Há dezenas de histórias de “flops” por ai, já que nem toda inovação compensa, assim como há histórias dos primeiros a embarcar em uma nova oportunidade e crescerem exponencialmente com o mercado.

Essa é a questão: seu negócio ou empresa está disposta a pagar a mais para receber um produto não finalizado, e que talvez nunca vingue? Você está?

No fim, a limitação não é a tecnologia, mas a humanidade...


Inovar só por inovar

A digitalização rápida da economia e comportamento das últimas décadas culminou em uma subcultura corporativa distinta, a “startup culture”, e o culto aos empreendedores tech e sua Meca, o Vale do Silício.

Nada mais justo, já que foi dali que surgiram ou amadureceram as tecnologias que definiram grande parte da sociedade digital do século XXI, como microchips, telefone, internet e redes sociais.

Mas, como tudo o que vira moda, o movimento foi se desbotando com o tempo. Repetindo velhos mantras, os startupeiros começaram a virar plágios de si mesmos, arriscando coisas cada vez mais abstratas, e deixando as boas práticas de negócios “normais”, como lucro e eficiência operacional, em segundo plano.

Vendendo o crescimento explosivo como panaceia para seus modelos de negócio falhos e administração frágil, os gurus da inovação ainda trazem a nós, meros empresários e gestores mortais de fora do Vale, discursos cheios de receitas, estratégias e técnicas novas.

O problema é que nem toda empresa tem acesso aos fundos de venture capital e dinheiro barato, nem são participantes de um novo grande mercado que está prestes a decolar, ou mesmo são escaláveis.

Na realidade, o normal é não ser escalável. Para a maioria das empresas, não é possível aumentar receita enquanto mantém despesas, nem empurrar um concorrente totalmente para fora do mercado pelo efeito de “monopólio por padronização”.

Por isso precisamos admitir: há uma divisão clara entre os negócios convencionais, as nossas empresas de serviços, consultorias, clínicas, advocacias e indústrias, e os novos negócios digitais do Vale.

O que serve para um não necessariamente serve para o outro.

O Metaverso é uma jogada de risco, um novo negócio, patrocinado quase que inteiramente por empresas que atingiram um platô e enfrentam dificuldades para continuar crescendo e trazendo mais dinheiro para acionistas.
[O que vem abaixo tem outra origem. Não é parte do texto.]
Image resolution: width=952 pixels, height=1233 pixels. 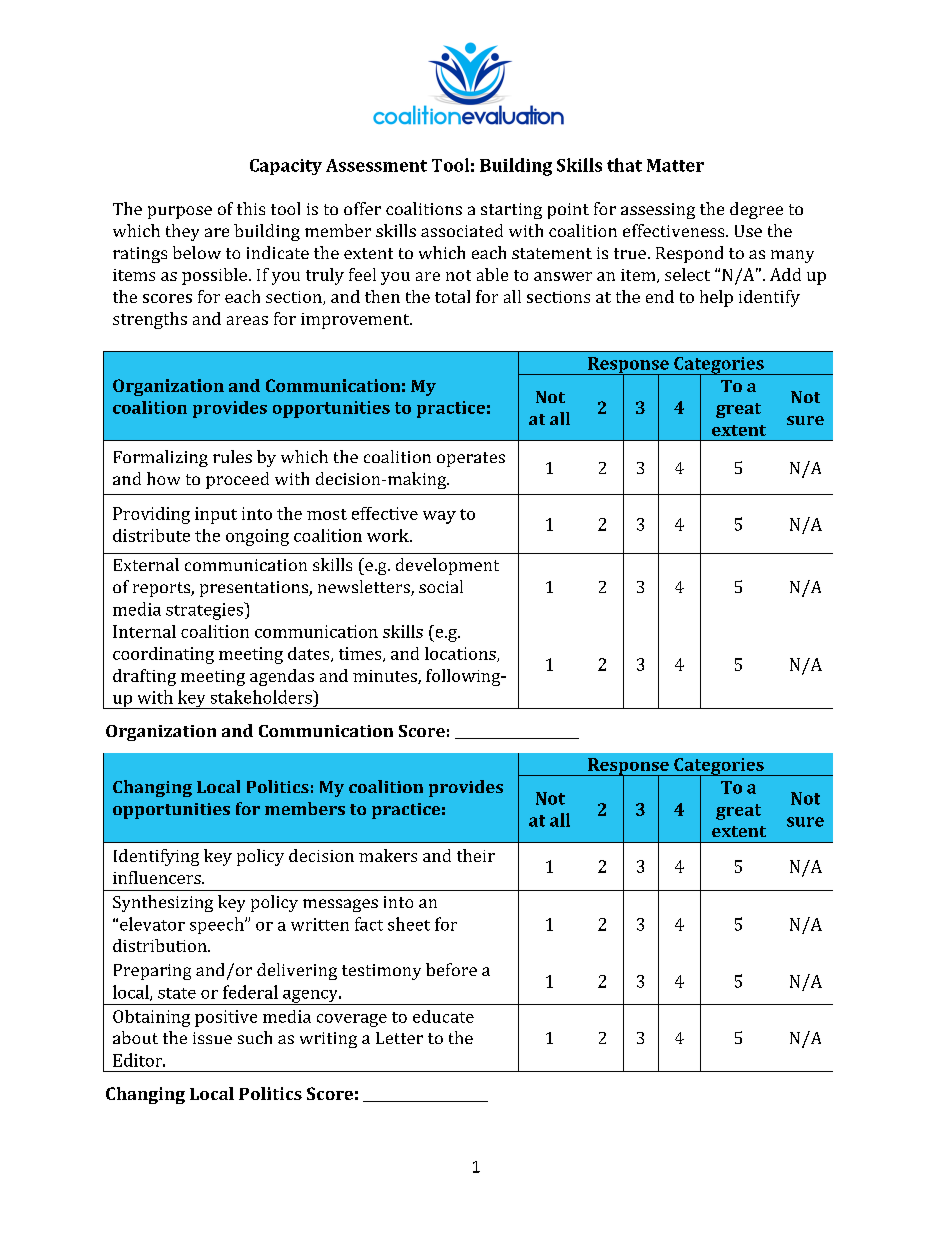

Empresas que tem muito caixa, muitos recursos e pouco espaço para manter o ritmo. São como Companhias das Índias Ocidentais modernas.

Enquanto isso, nossas empresas continuam precisando de coisas muito mais chatas...

 

A criação de valor

Diante das proezas da engenharia e genialidade humanas, é fácil se esquecer o quanto o Homo Sapiens é recente como espécie e como o mundo se tornou complexo muito mais rápido do que o nosso corpo e nossa mente.
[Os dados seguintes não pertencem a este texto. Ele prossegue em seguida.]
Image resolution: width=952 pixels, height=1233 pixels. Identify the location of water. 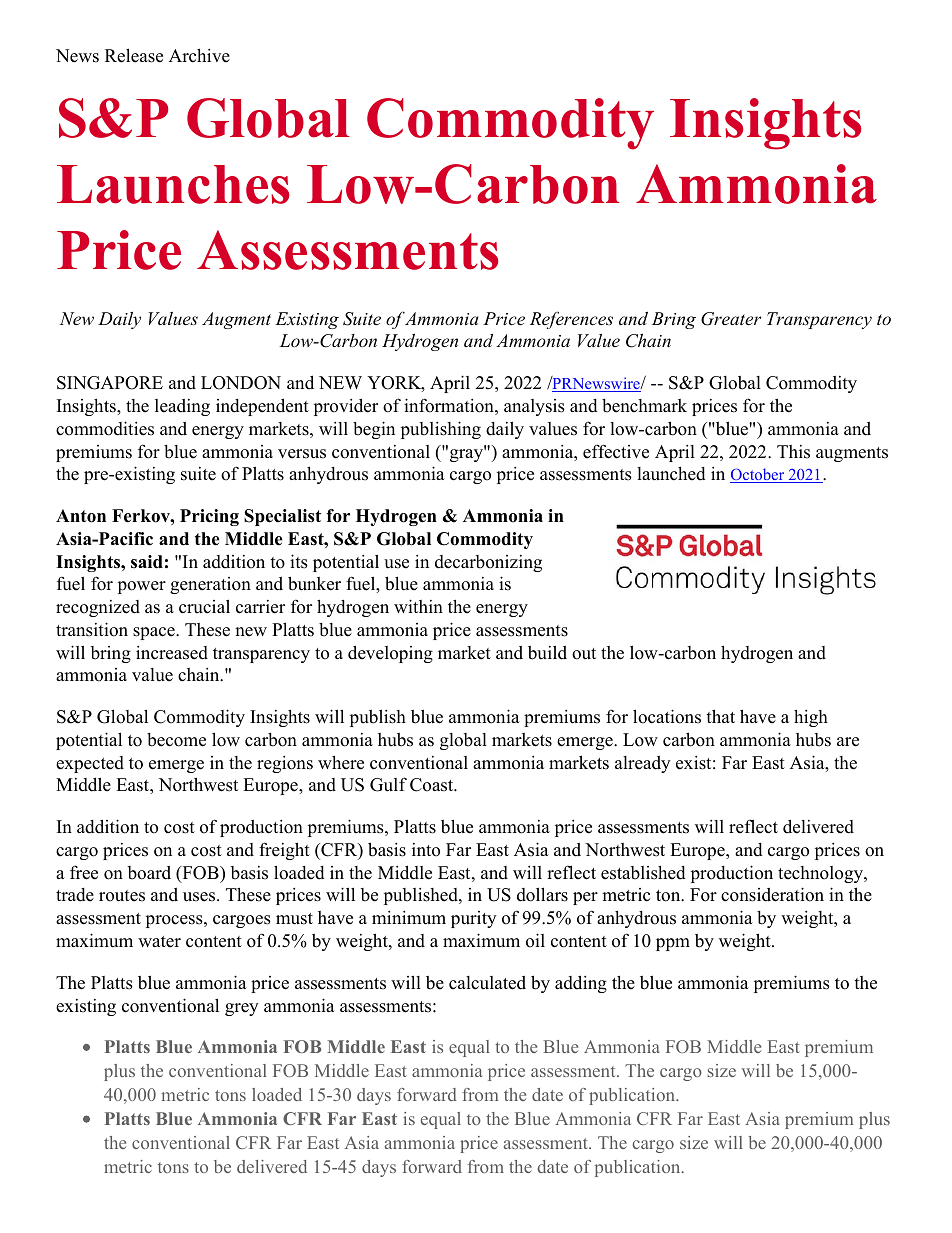
(159, 942).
Desvendamos a geometria do espaço-tempo e inventamos foguetes que pousam sozinhos. Manipulamos o DNA, reinventamos todo dia novas formas de manipular ondas e energia, esculpimos montanhas e colhemos o poder nuclear do sol.

Mas também temos necessidades básicas ainda muito mal endereçadas.
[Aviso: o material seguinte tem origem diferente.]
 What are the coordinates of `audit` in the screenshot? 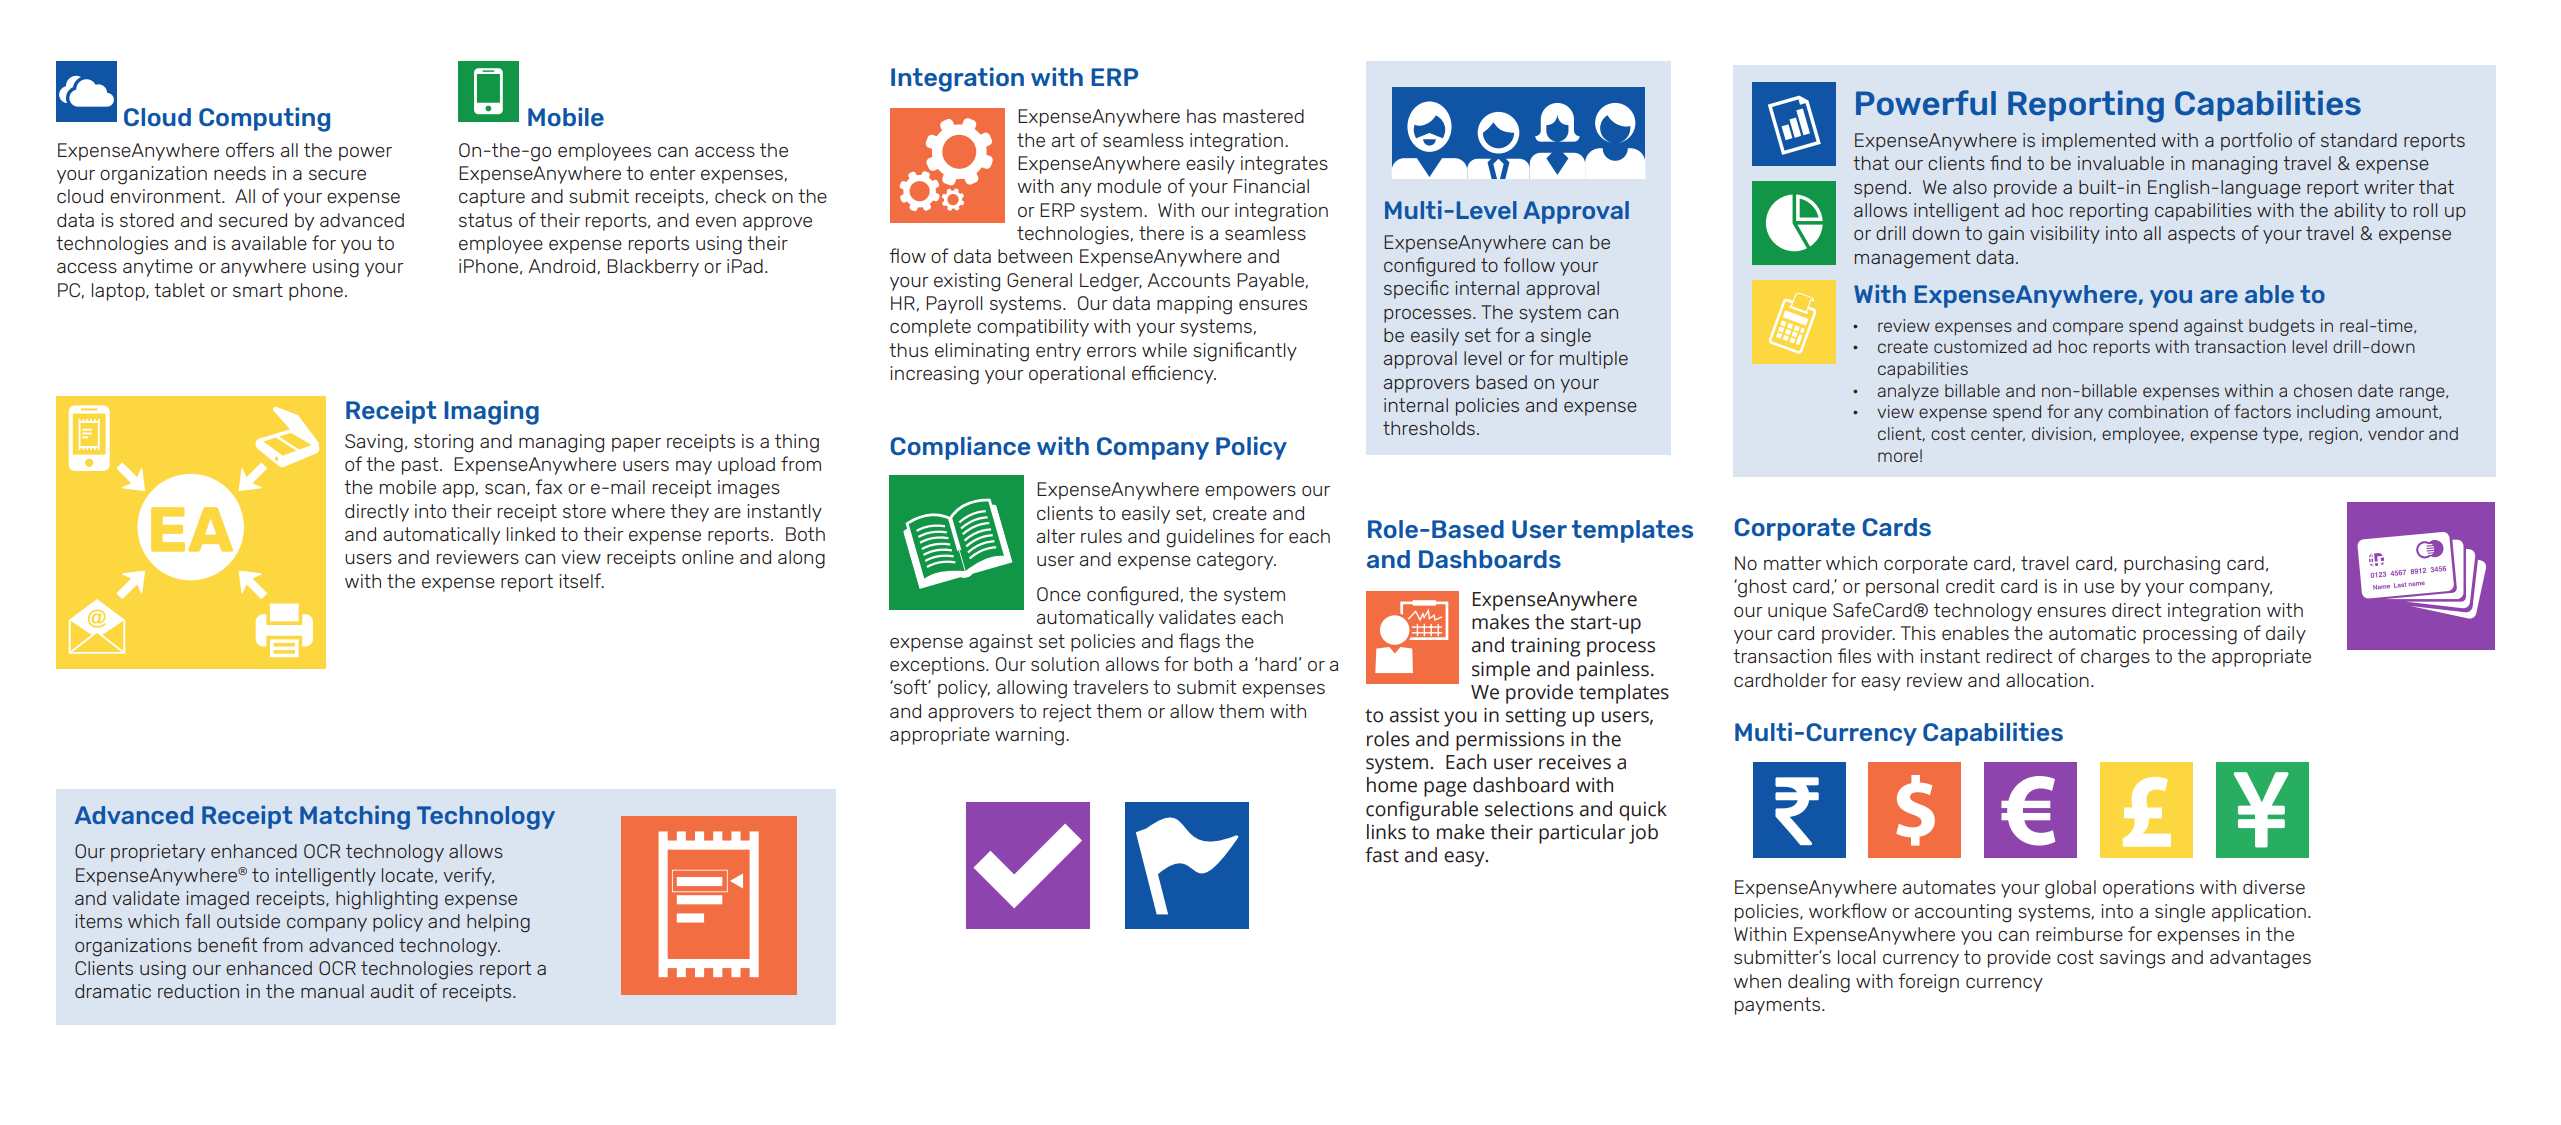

As maiores queixas das pessoas são coisas muito mais mundanas,  como falta de resolução de demandas de clientes, cobranças abusivas, produtos com defeito, cobrança indevidas e falta de entrega da mercadorias.

Estamos atolados de ineficiências, operações manuais, trabalho de baixo valor intelectual e desperdícios em negócios que já conhecemos há muito tempo, e isso ainda não está perto de ser resolvido.

É muito mais fácil se empolgar pela novidade do que por um problema antigo, mas é precisamente disso que os clientes mais sentem falta e mais se frustram. É ai que eles podem enxergar mais valor.

Não devemos ignorar toda tecnologia que surge, nem nos tornarmos luditas digitais, mas sempre manter um ceticismo saudável sobre o que aparece prometendo revolução. Com tantos problemas que geram milhões de reclamações e prejuízos todos os anos, talvez seja melhor usar nossos suados e caros recursos resolvendo o simples e deixar a colonização do Metaverso para os early adopters que não tem outros problemas mais concretos para resolver.